In the previous post I discussed some of the problems regarding the common understanding of negative confessions. At the other end of the spectrum is a practice that is referred to as positive confession. Again, we need to be careful. On the one hand, it is good for us to reaffirm what is good and true. For example, “I am truly grateful that I am a child of God and that He wants to be with me.” We can all use reminders like this, and saying them out loud helps to train our mind to see that as our default perspective.
On the other hand, people are often encouraged to profess things they do not actually believe. For example, a person who is convinced they have done something unforgivable should not be asked to profess, “I believe God has forgiven me for everything” in an attempt to counter their difficulty with receiving God’s grace. That is basically an effort to bury their feelings and talk themselves out of what they actually believe. Besides the fact that this is not how change happens, such a practice is a form of denial and an attempt to repress what is going on inside their heart and mind. A much healthier and more biblical approach is to confess what they actually feel and ask God for His help in healing their broken experience.

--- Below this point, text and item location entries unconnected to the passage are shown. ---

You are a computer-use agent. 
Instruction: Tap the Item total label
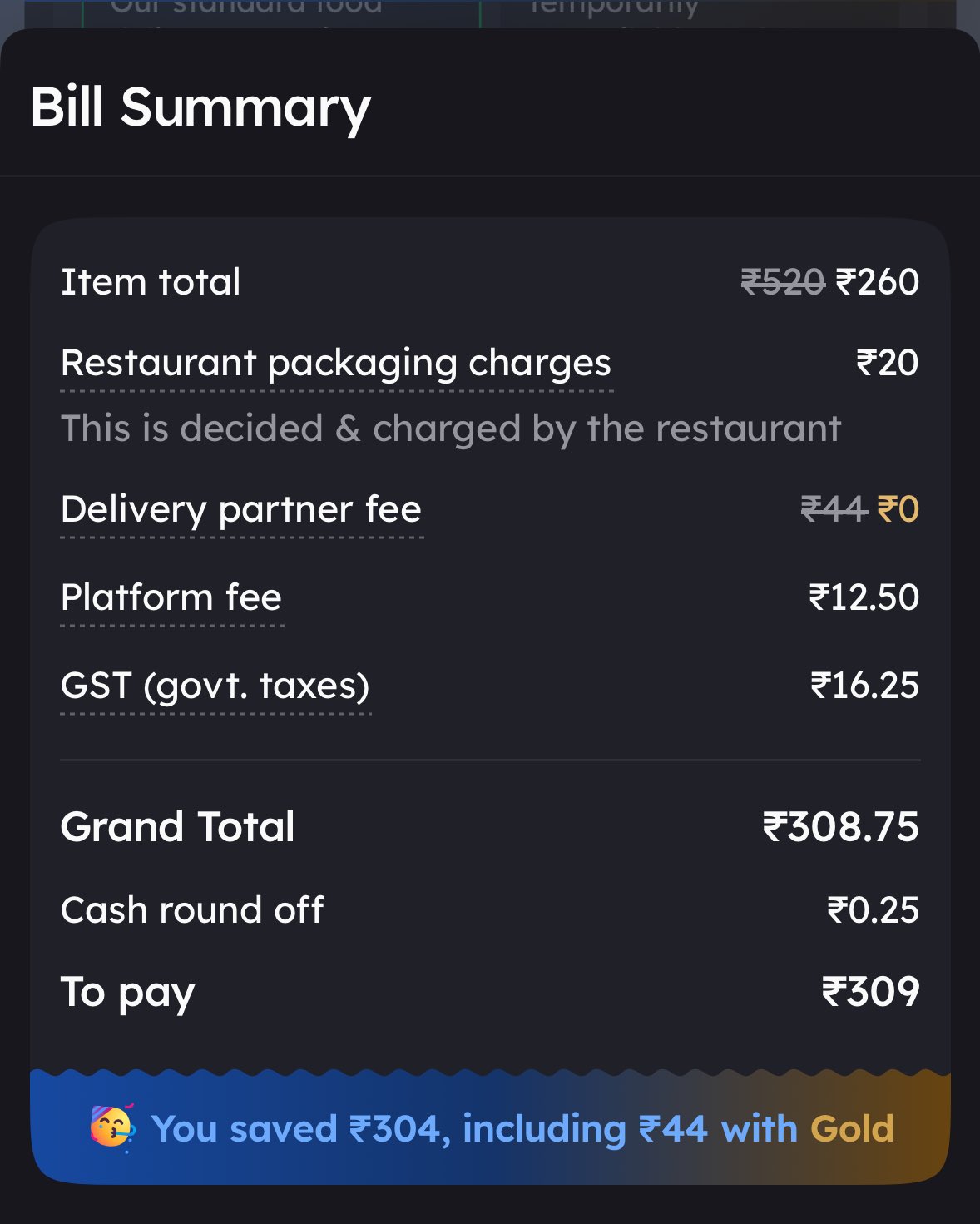point(151,282)
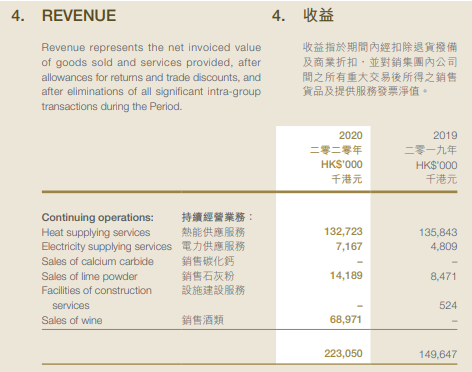Click the 7,167 electricity value
Screen dimensions: 472x372
(x=349, y=246)
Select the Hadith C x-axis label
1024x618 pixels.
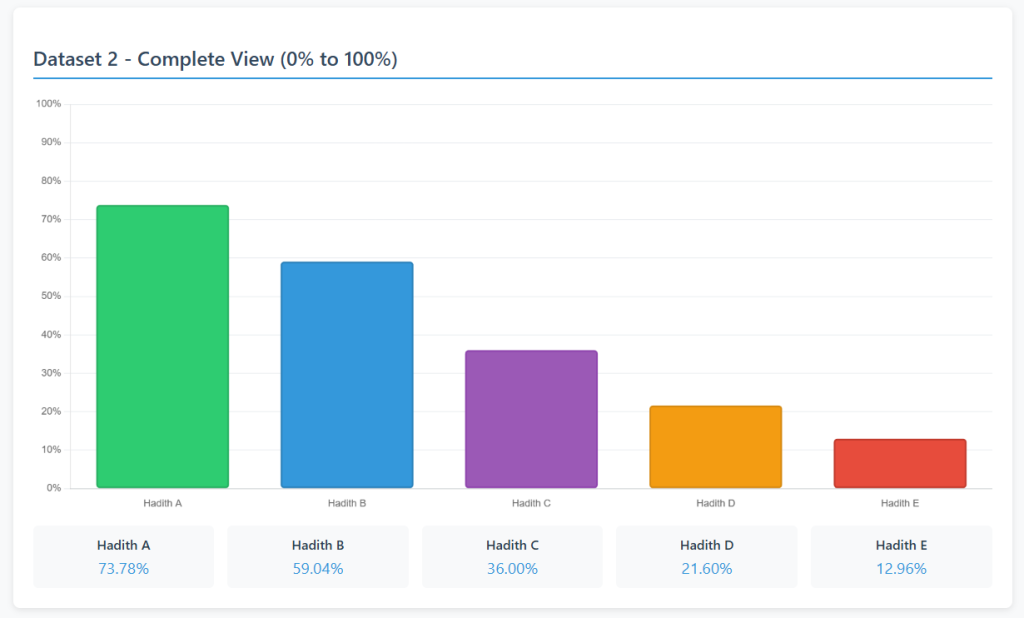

If we remember that confession is basically telling God how we see something and asking Him to clarify our vision and show us what we do not yet see, then confession becomes just one step in an ongoing conversation with God, a way of participating with the light God wants to shine on our heart and soul. When practiced in total transparency, it opens a space for God to do what only He can do. In that way confession becomes a life-giving practice and not a form of self-abasement.